§ **DATA IN THIS EXERCISE**
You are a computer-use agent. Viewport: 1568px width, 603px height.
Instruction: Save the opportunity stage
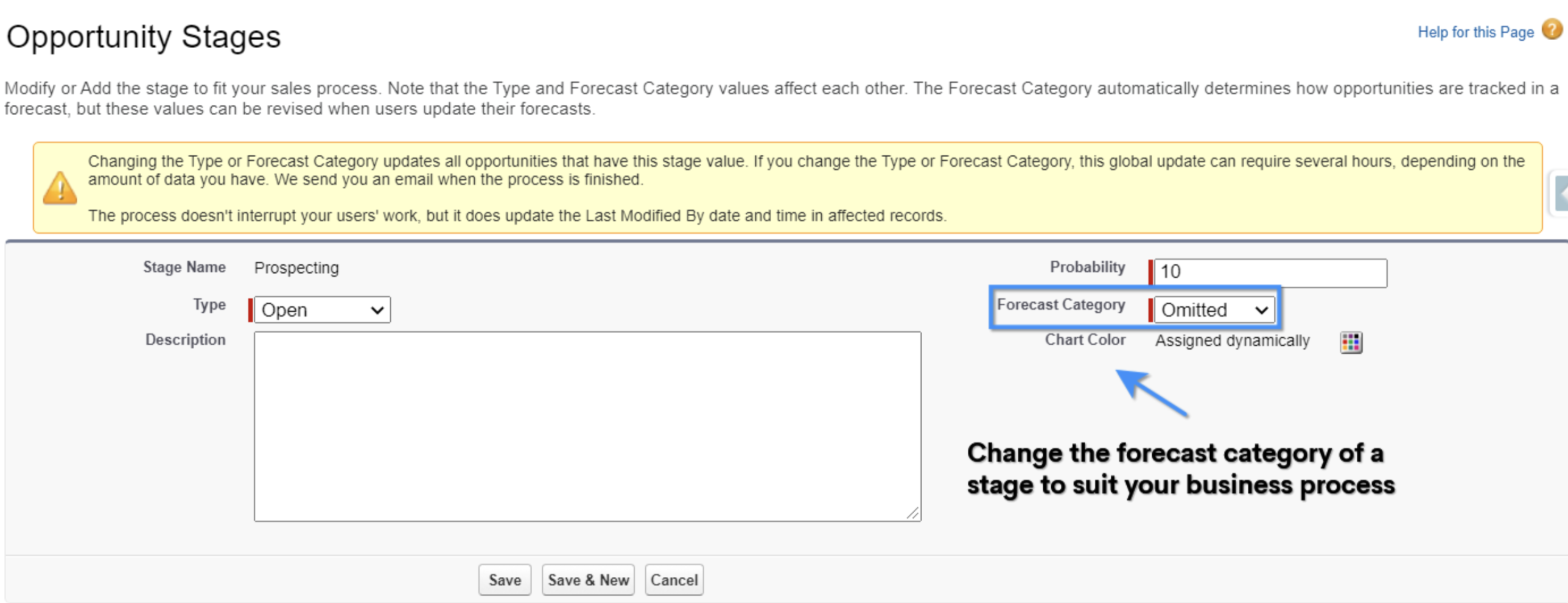(505, 580)
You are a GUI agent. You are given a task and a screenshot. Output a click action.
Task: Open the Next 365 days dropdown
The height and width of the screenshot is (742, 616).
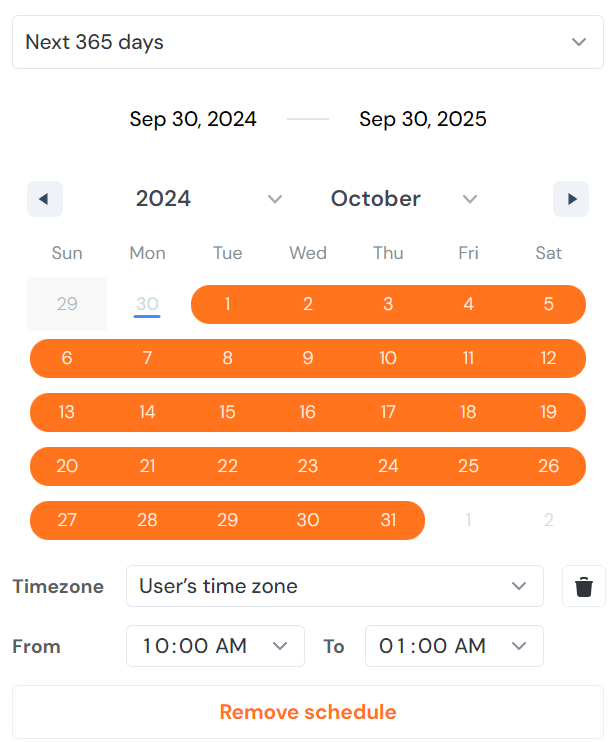point(308,42)
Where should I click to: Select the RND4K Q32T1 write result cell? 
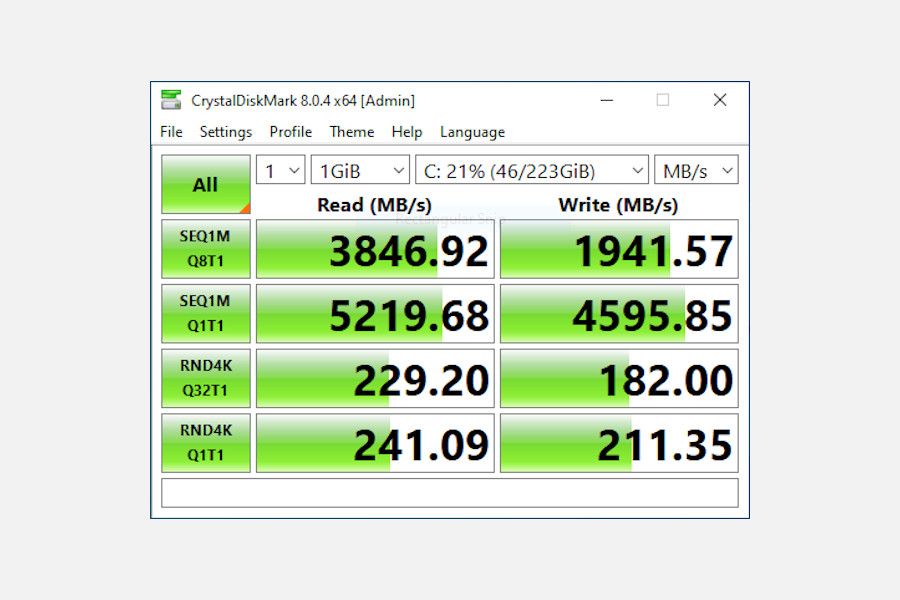(618, 378)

§ **WHAT IS EXPECTED**
Rewrite all the rows above, changing "screenshot" to "screen capture" wherever it appears and keeping everything else the same. Leave the pictures out.

§ **ANSWER TO THE PROBLEM**
You are a computer-use agent. Viewport: 1568px width, 603px height.
Instruction: Save the opportunity stage
(505, 580)
You are a GUI agent. You are given a task and a screen capture. Output a click action.
Task: Open the Next 365 days dropdown
The height and width of the screen capture is (742, 616).
point(308,42)
Where should I click to: Select the RND4K Q32T1 write result cell? 
(618, 378)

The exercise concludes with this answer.